### Excerpted records
----------

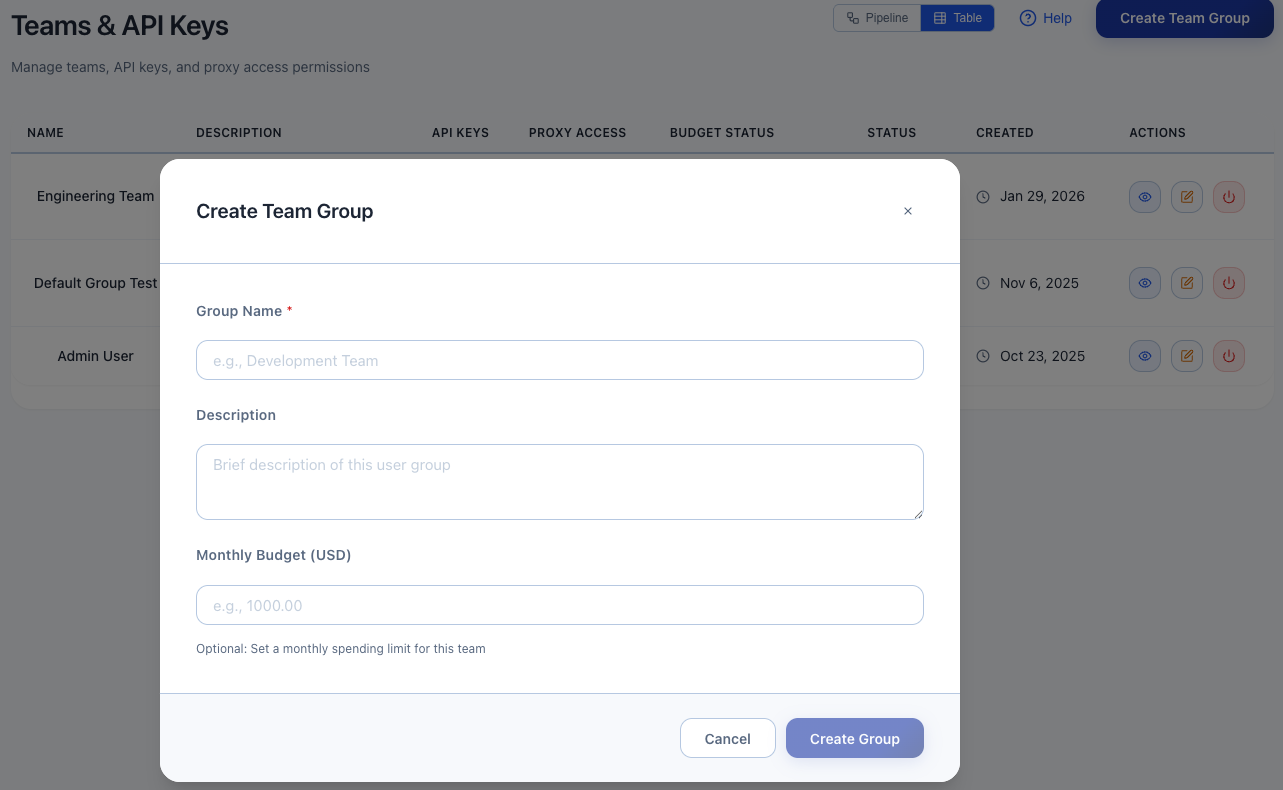
Task: Submit with the Create Group button
Action: pos(854,738)
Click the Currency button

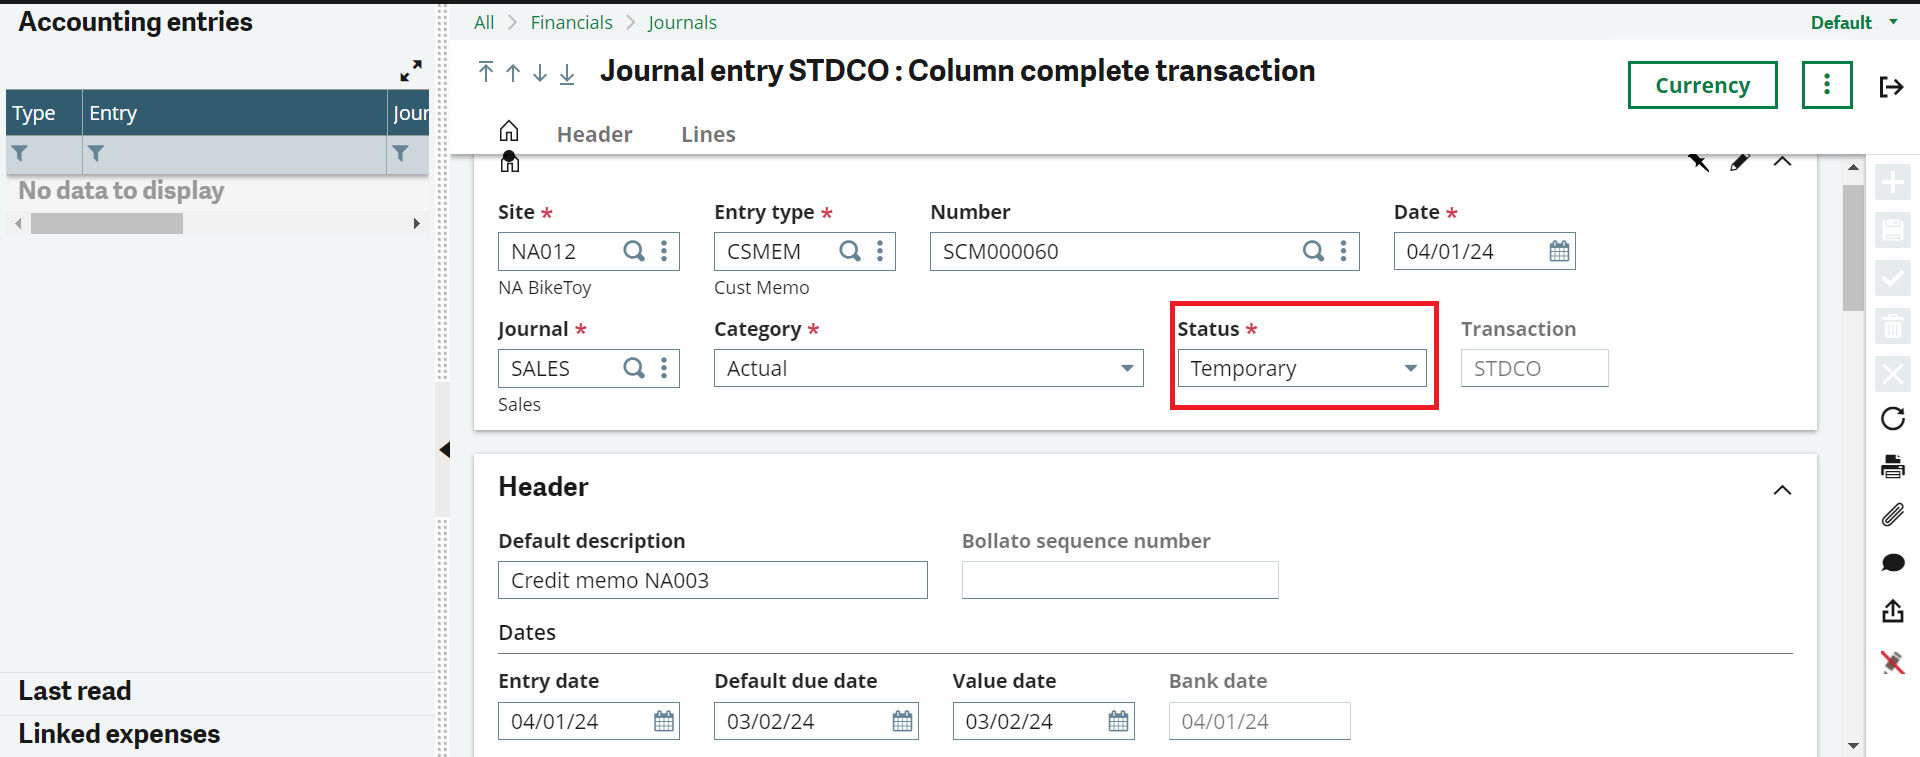(x=1702, y=85)
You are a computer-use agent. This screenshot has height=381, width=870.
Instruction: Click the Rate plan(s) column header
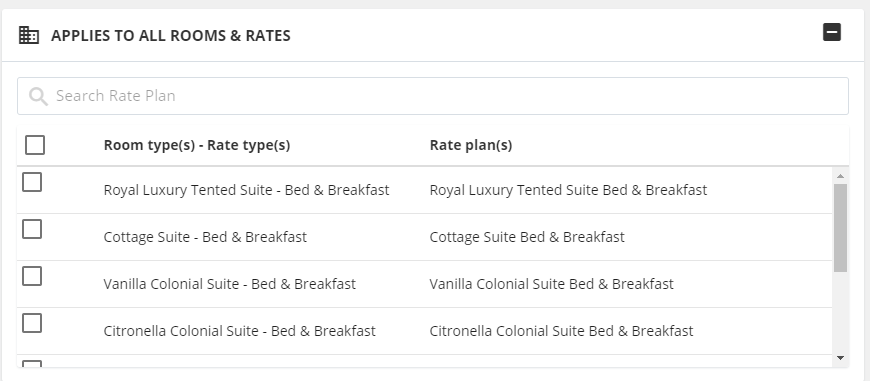click(471, 145)
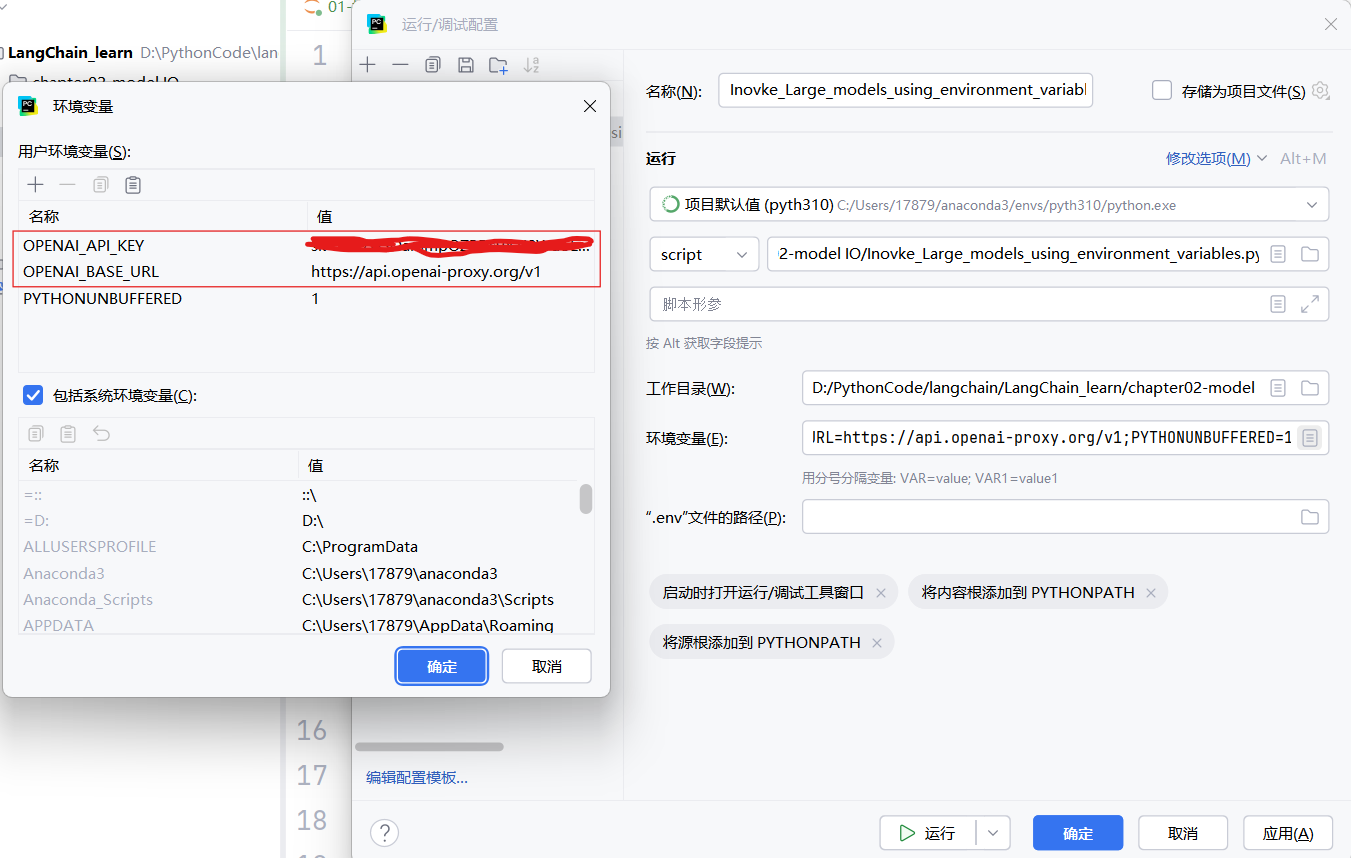1351x858 pixels.
Task: Add a new user environment variable
Action: pos(35,184)
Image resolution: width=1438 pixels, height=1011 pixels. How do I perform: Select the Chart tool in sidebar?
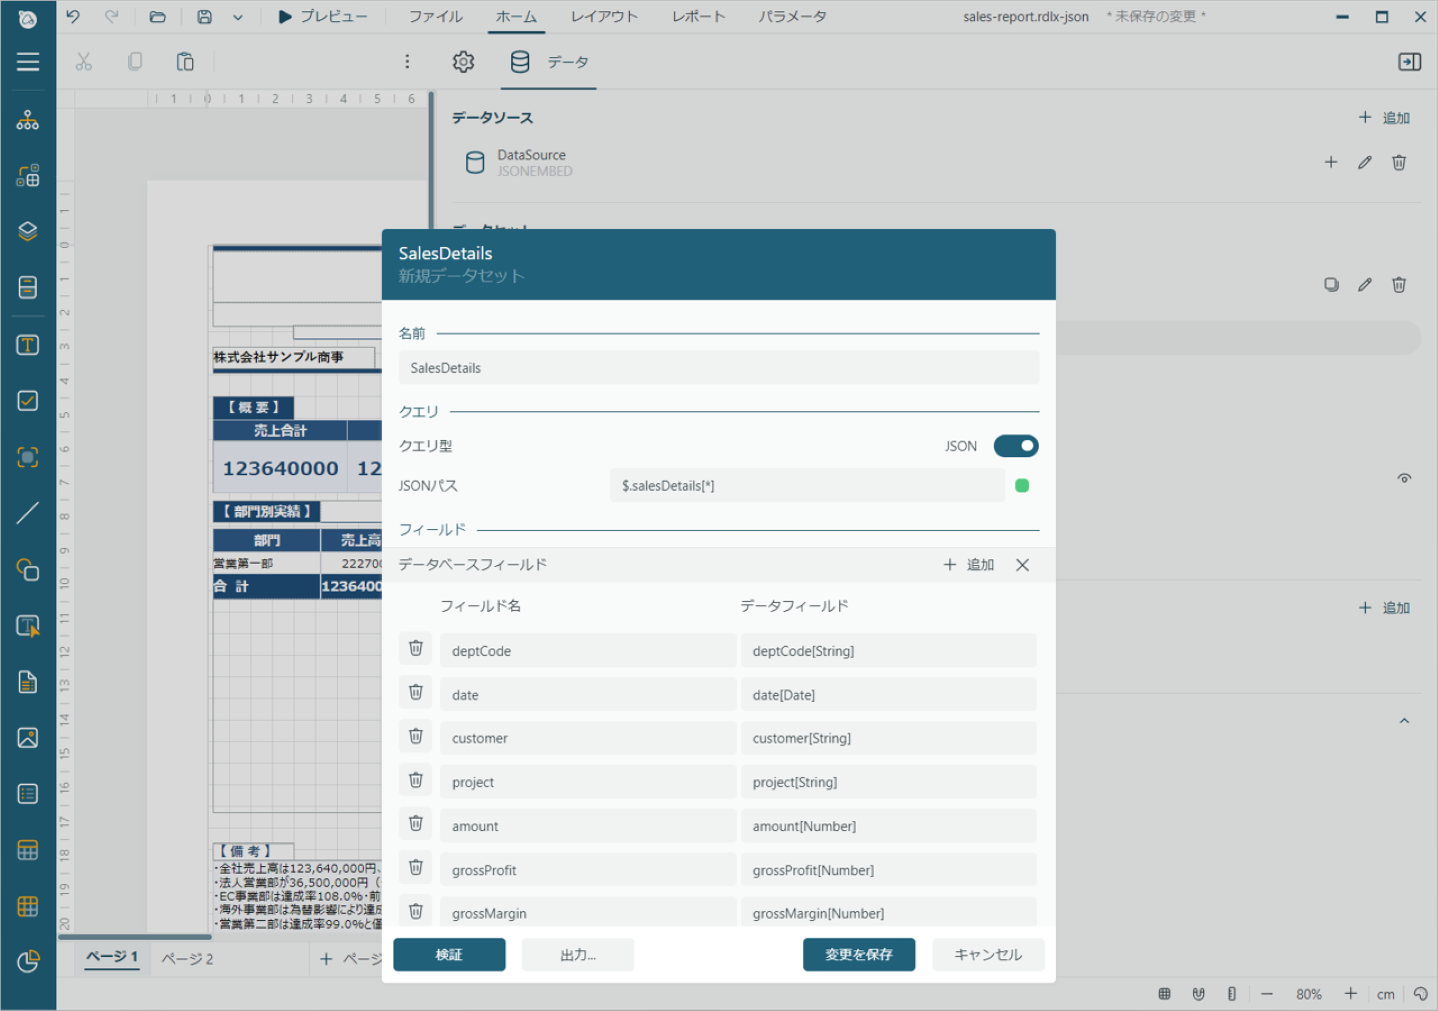click(x=28, y=961)
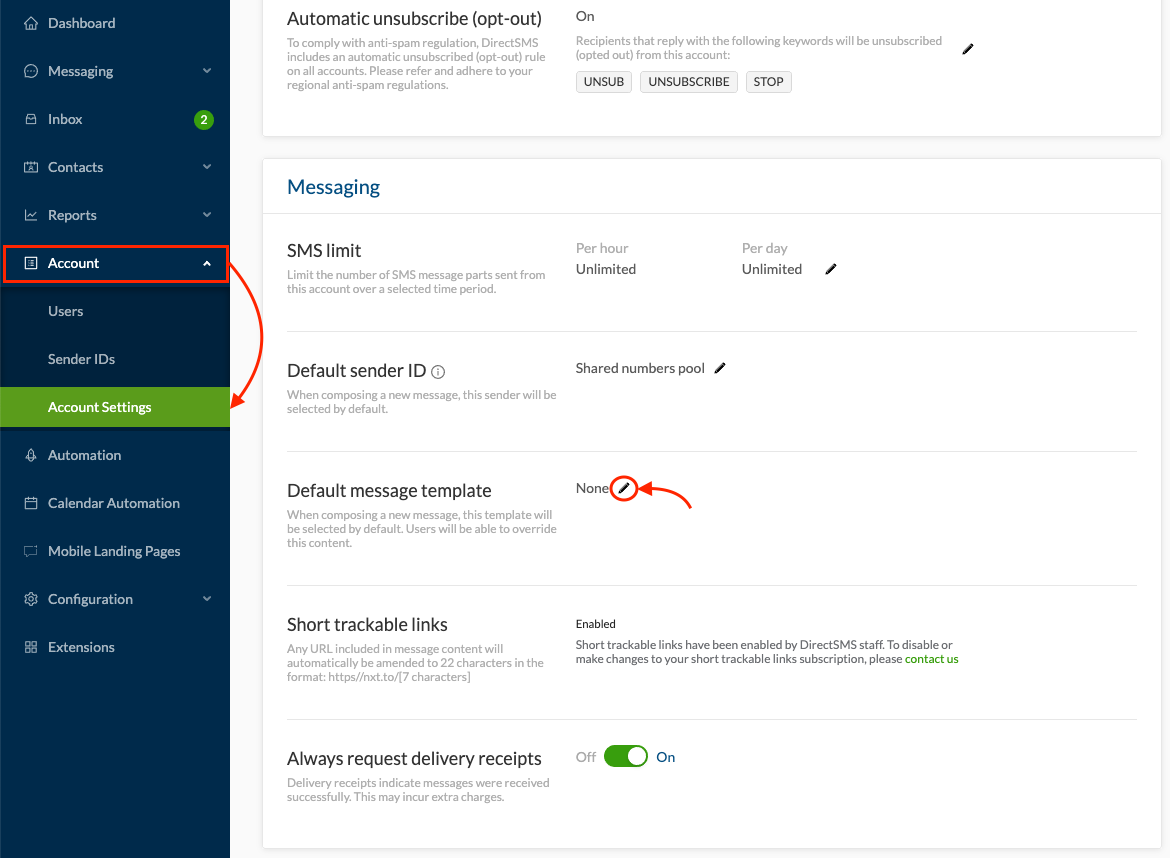1170x858 pixels.
Task: Click the Inbox unread count badge
Action: pyautogui.click(x=202, y=118)
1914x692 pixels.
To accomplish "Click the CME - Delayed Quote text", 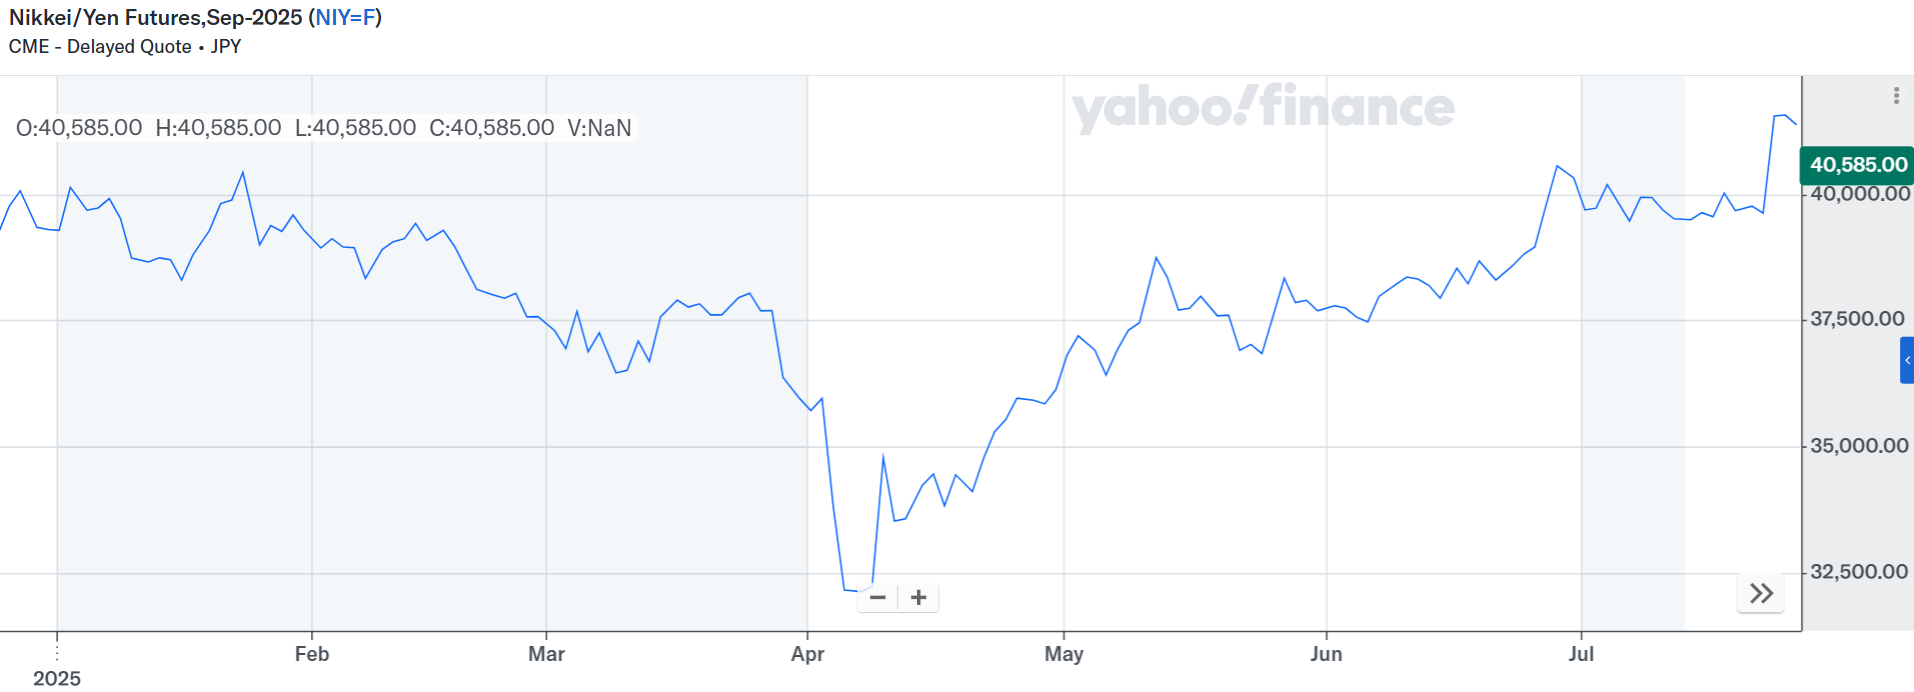I will coord(100,47).
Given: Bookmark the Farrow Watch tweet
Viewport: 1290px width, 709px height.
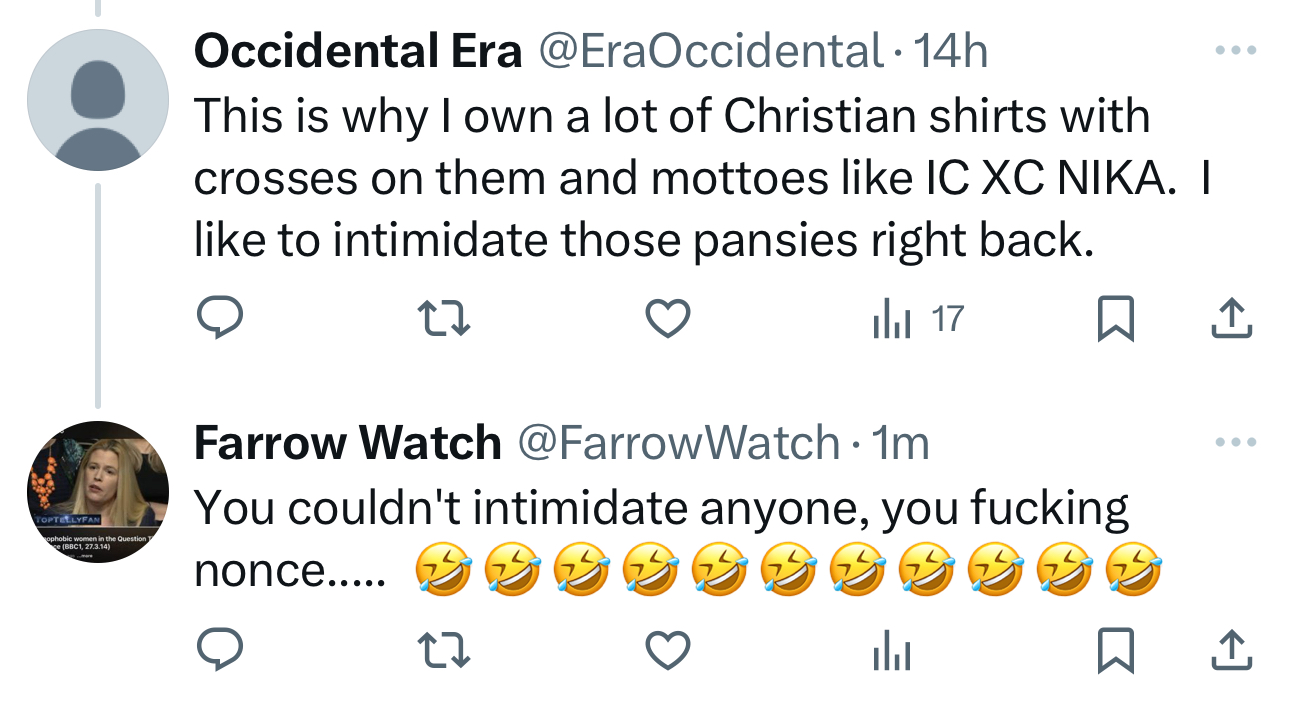Looking at the screenshot, I should click(1115, 652).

----------

### What is expected
Taking the material above, give again exactly the lines from the one holding "Click the Currency button" through the one holding "1914x692 pixels.", with both ends and without pictures.

### Written reply
Click the Currency button

(x=1702, y=85)
You are a computer-use agent. This screenshot has height=381, width=870.
Instruction: Click the Rate plan(s) column header
click(471, 145)
1351x858 pixels.
Task: Add a new user environment variable
Action: pos(35,184)
Image resolution: width=1438 pixels, height=1011 pixels. How do I perform: Select the Chart tool in sidebar?
click(x=28, y=961)
1170x858 pixels.
Task: Click the Inbox unread count badge
Action: pyautogui.click(x=202, y=118)
1914x692 pixels.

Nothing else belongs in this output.